Corriere della Sera, Rom:
“Die Spezialoperation Wahlen ist vorbei. Wladimir Putin hat seine Verwandlung in einen Kriegszaren vollendet, an der Spitze eines Landes, dessen Zukunft er im ewigen Konflikt sieht. Das war der Zweck dieses gewollten Plebiszits, das dem Kreml sehr am Herzen lag: Ein zunehmend autoritäres und personalisiertes politisches System braucht regelmäßig eine Bestätigung, wie populär sein Führer ist.
Unmittelbar nach jeder Wiederwahl wechselt Putin ein paar Figuren auf seinem Schachbrett aus. Im Anmarsch ist eine noch loyalere und noch skrupellosere Generation als die vorige. (…) Der innere Kreis, der sogenannte St. Petersburger Clan, wird hingegen unverändert bleiben. Alle, die sich in der Machtvertikale Putins befinden, wissen sehr wohl, dass ihr Vermögen davon abhängt, dass sie ihre derzeitige Rolle behalten. Die Treuen des Zaren. Nicht zuletzt, weil dessen politisches Ende nicht in Sicht ist.”
Wettbewerb um Wähler-Mobilisierung
Nesawissimaja Gaseta, Moskau:
“Die Präsidentenwahl hat einen echten Konkurrenzkampf der Regionen und Konzerne um die höchste Wahlbeteiligung gezeigt. (…) Die regionalen Behörden drängten die treue Wählerschaft (von manchen Experten herablassend als abhängige Wählerschaft bezeichnet), zur Wahl, während Großunternehmen, städtische Betriebe, Versorgungsunternehmen und andere Großarbeitgeber diese direkt in die Wahllokale lockten.
Es war deutlich zu erkennen, dass es zwischen den Regionen einen Wettbewerb darum gab, wer von ihnen die Liste der Rekorde bei der Wähler-Mobilisierung anführt. Befeuert wurde dies zweifellos durch Fälle von Rowdytum in den Wahllokalen seitens einzelner Bürger, die entweder aufgrund ihres Alters nicht bei Sinnen waren, durch feindliche Propaganda getäuscht wurden oder psychische Probleme haben.

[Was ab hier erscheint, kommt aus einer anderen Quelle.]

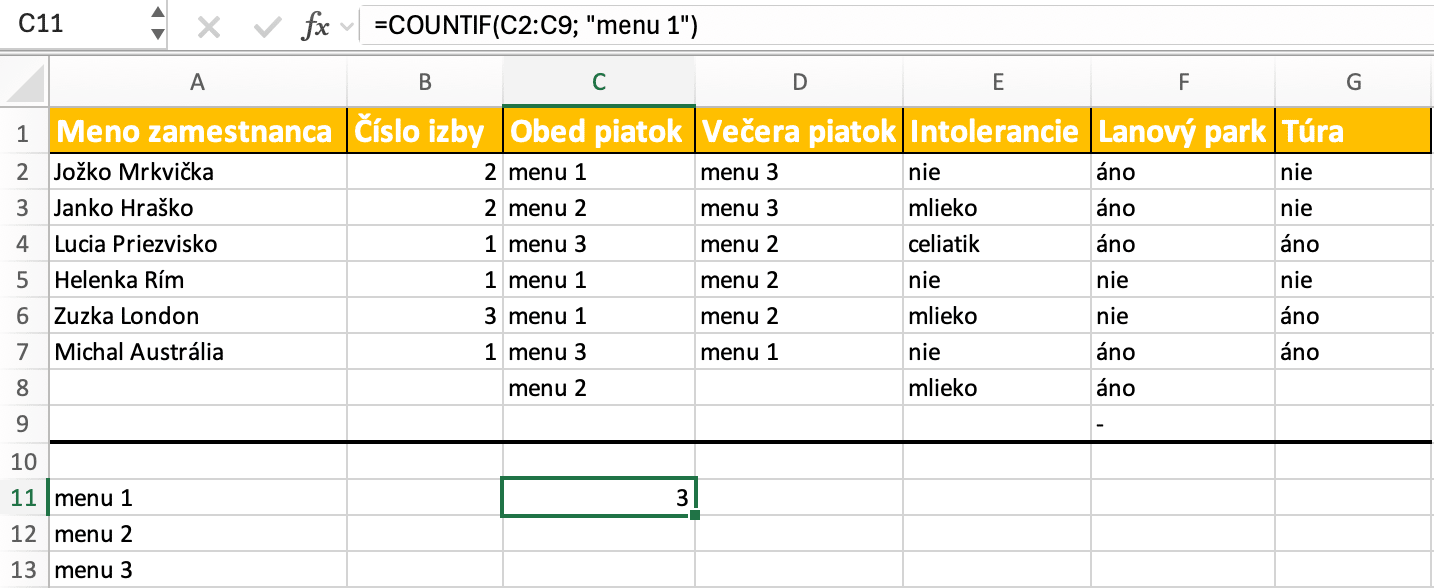Select the 'Lanový park' header cell
The width and height of the screenshot is (1434, 588).
[x=1183, y=131]
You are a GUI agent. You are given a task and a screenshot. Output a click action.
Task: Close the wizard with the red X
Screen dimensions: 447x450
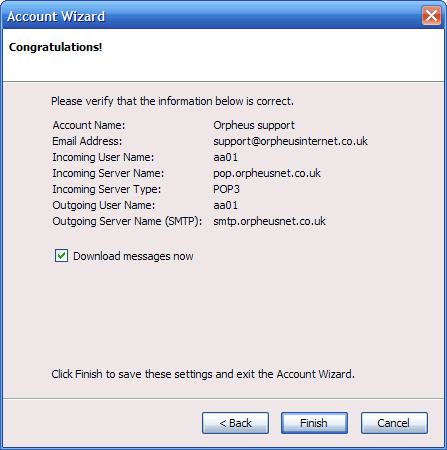pyautogui.click(x=431, y=15)
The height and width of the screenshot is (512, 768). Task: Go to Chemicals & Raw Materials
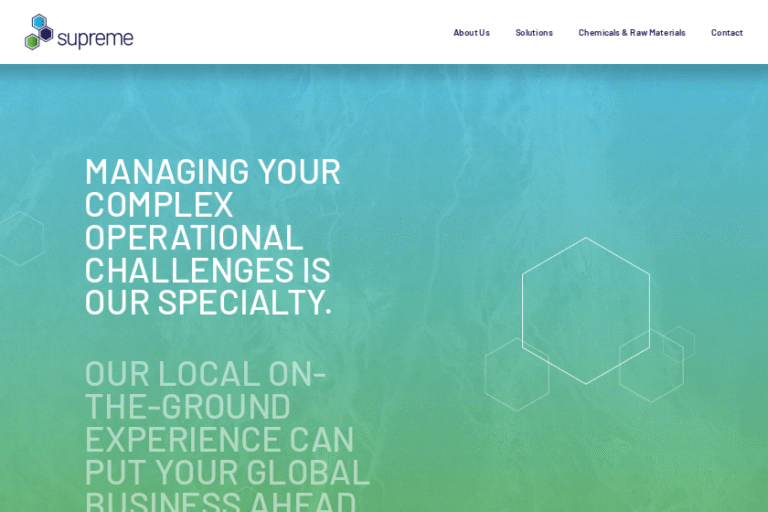click(631, 33)
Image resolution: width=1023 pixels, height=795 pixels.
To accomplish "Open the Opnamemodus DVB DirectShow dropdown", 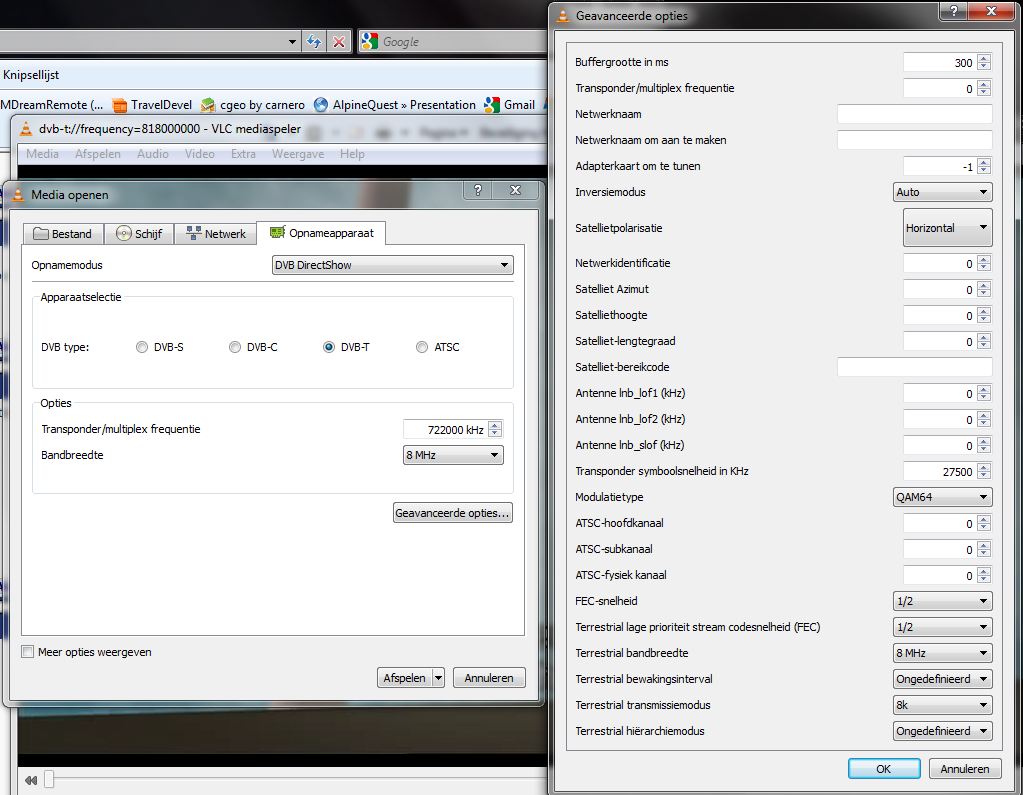I will tap(393, 265).
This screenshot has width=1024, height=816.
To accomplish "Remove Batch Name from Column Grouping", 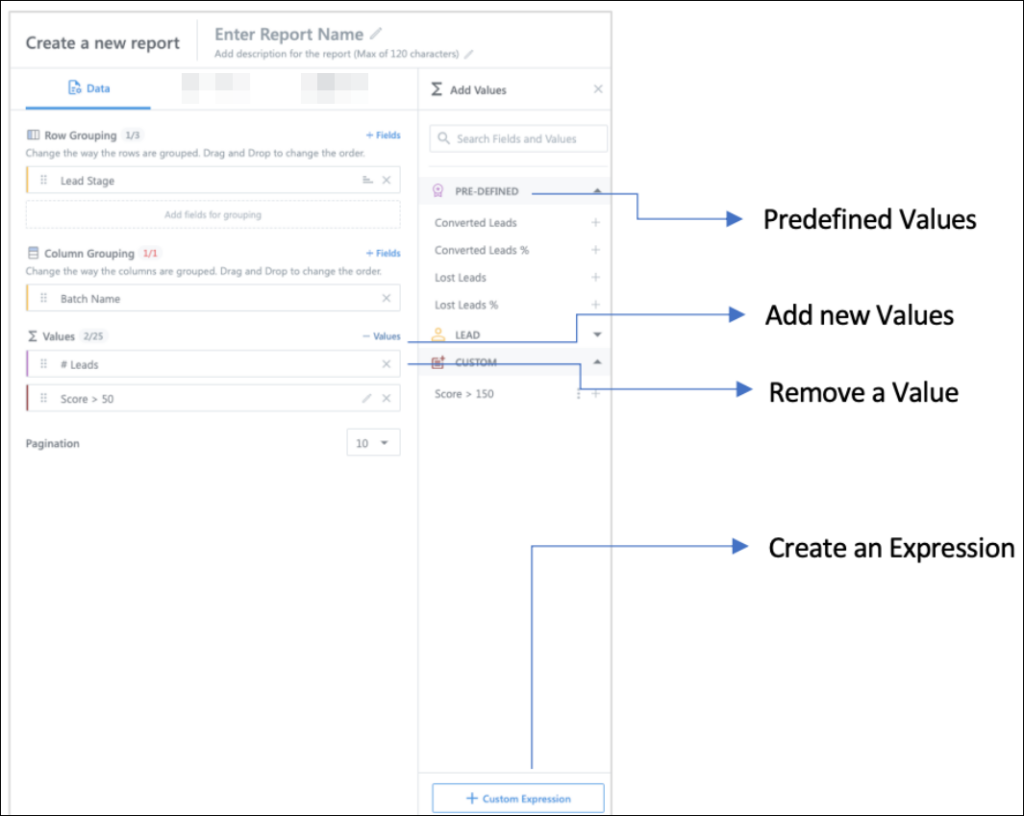I will pos(385,297).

Allein am ersten Tag kam es zu mehr als zwei Dutzend Zwischenfällen. Das Gießen von grüner Farbe in die Wahlurnen könnte eine Reaktion auf die bekannten Fälle gewesen sein, in denen Oppositionelle mit solcher Flüssigkeit übergossen wurden. Es war auffällig, dass die Staatspropaganda diese Fälle eifrig verbreitete, was die Stimmung zusätzlich aufheizte. (…) Die politischen Proteste an den Wahllokalen am Mittag des 17. März sowie die Randale einiger Bürger haben die Mobilisierung der Loyalisten am Ende nur noch verstärkt.”
Iswestija, Moskau
“Die Präsidentenwahl in Russland verlief unter einer Rekordbeteiligung: Vorläufigen Angaben nach haben sich 2024 mehr als 74 Prozent der Bürger dafür entschieden, ihre Stimme abzugeben. Das spricht für die Konsolidierung der russischen Gesellschaft vor dem Hintergrund äußerer Bedrohungen. Gleich mehrere Mitglieder der Zentralen Wahlkommission erklärten der “Iswestija”, dass die hohe Aktivität bei der Wahl auch auf die Handlungen des Kiewer Regimes zurückzuführen sei, das seine Angriffe auf grenznahe Territorien während der Wahltage verstärkt hat. (…)
Die Rekordergebnisse erklären Experten mit dem Phänomen des “Zusammenhalts um die Flagge” – wenn die Bürger eines Landes, das Teil eines militärischen Konflikts ist, sich um die herrschende Führung konsolidieren.”